### [Exercise]
Copy the text of every record below word for word, without the pictures.

### [Dataset]
<<<<

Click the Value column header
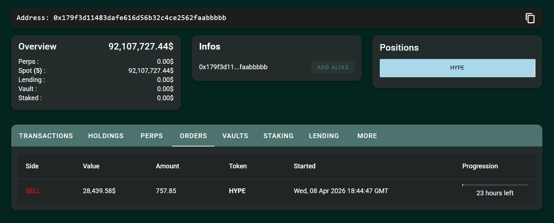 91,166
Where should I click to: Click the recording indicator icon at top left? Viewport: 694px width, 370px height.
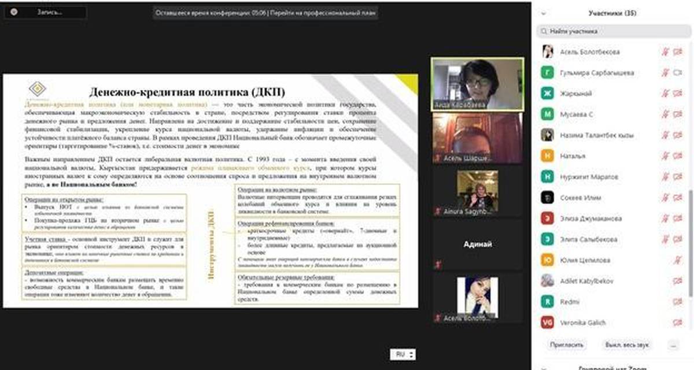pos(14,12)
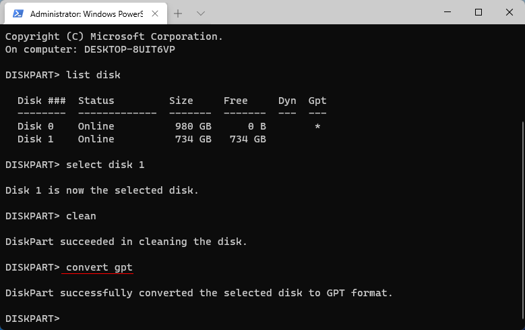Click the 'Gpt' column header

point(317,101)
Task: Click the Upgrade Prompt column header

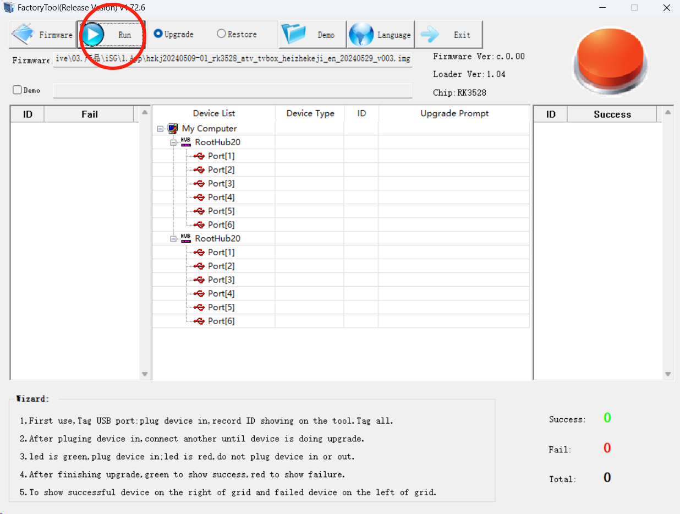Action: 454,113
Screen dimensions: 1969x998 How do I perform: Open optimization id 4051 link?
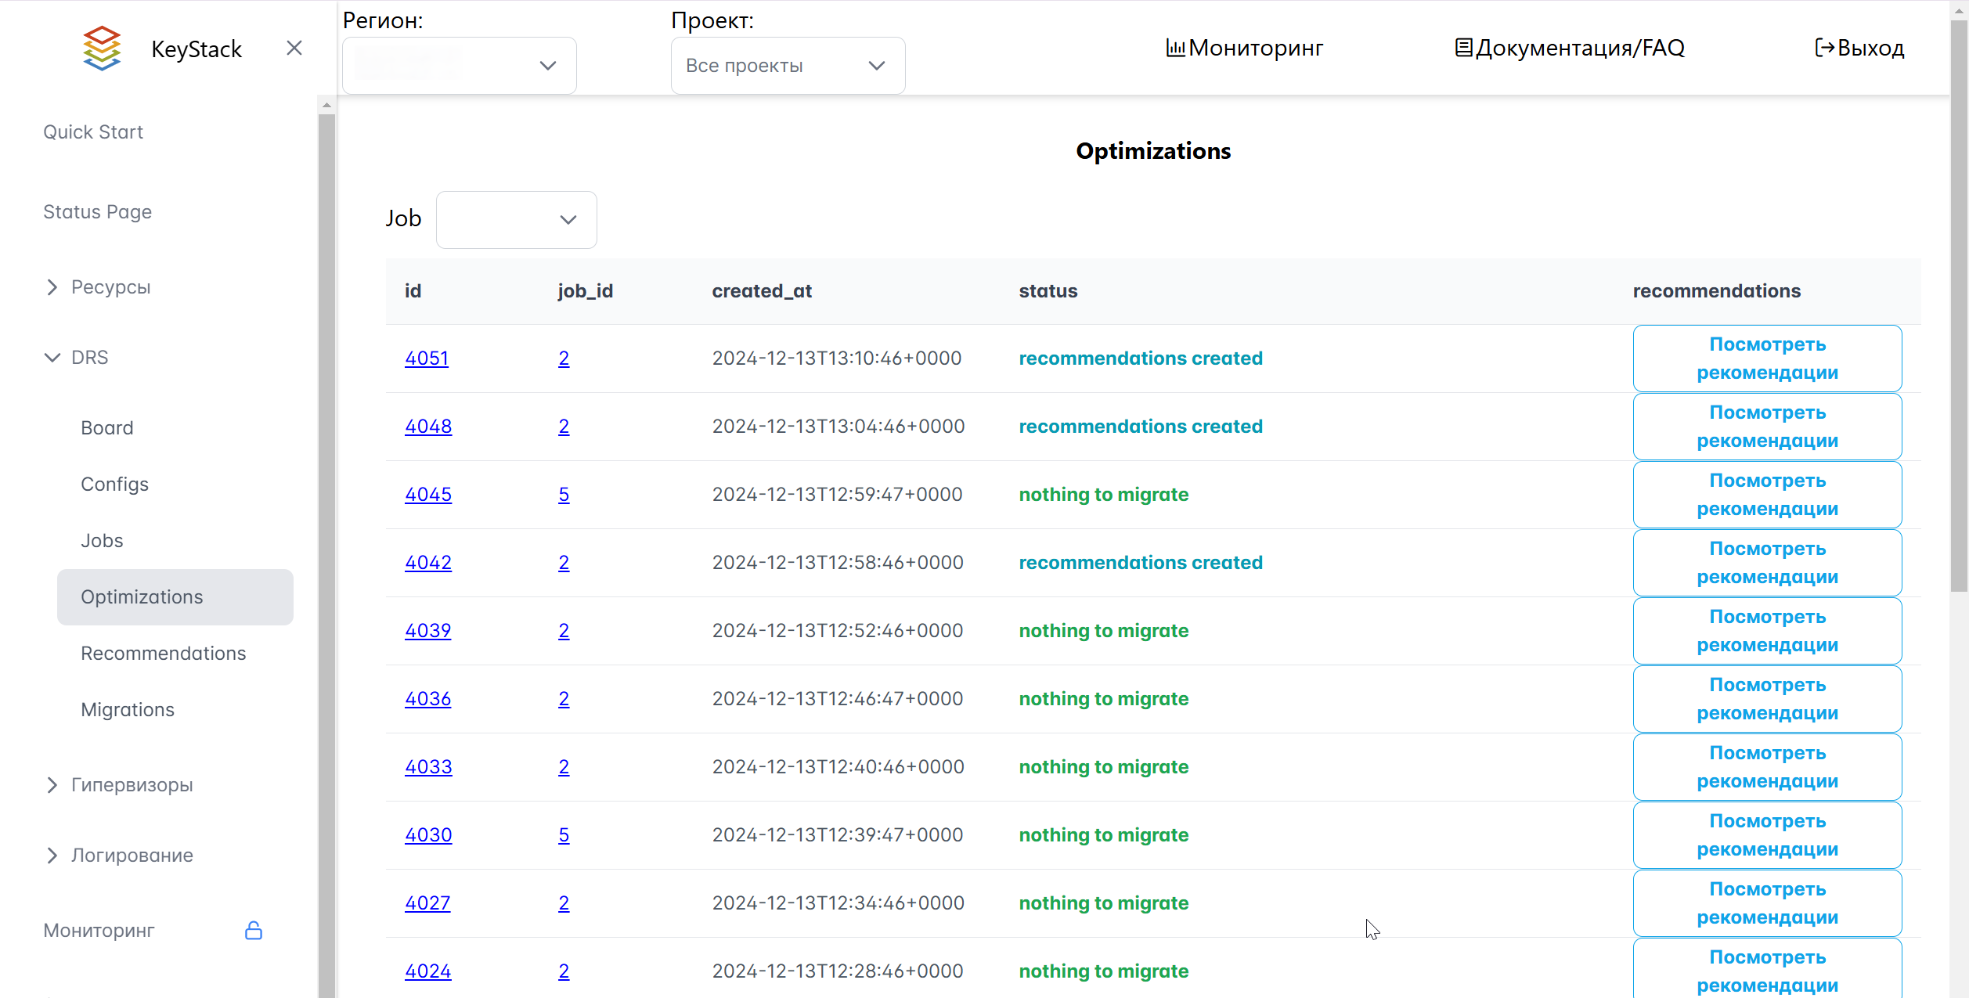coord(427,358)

>>>>

### [Exercise response]
Click the Value column header
 91,166
Where should I click to: Click the recording indicator icon at top left? Viewport: 694px width, 370px height.
pos(14,12)
Click the 'Gpt' column header

point(317,101)
Task: Click the Upgrade Prompt column header

Action: 454,113
Screen dimensions: 1969x998 How do I perform: Open optimization id 4051 link?
coord(427,358)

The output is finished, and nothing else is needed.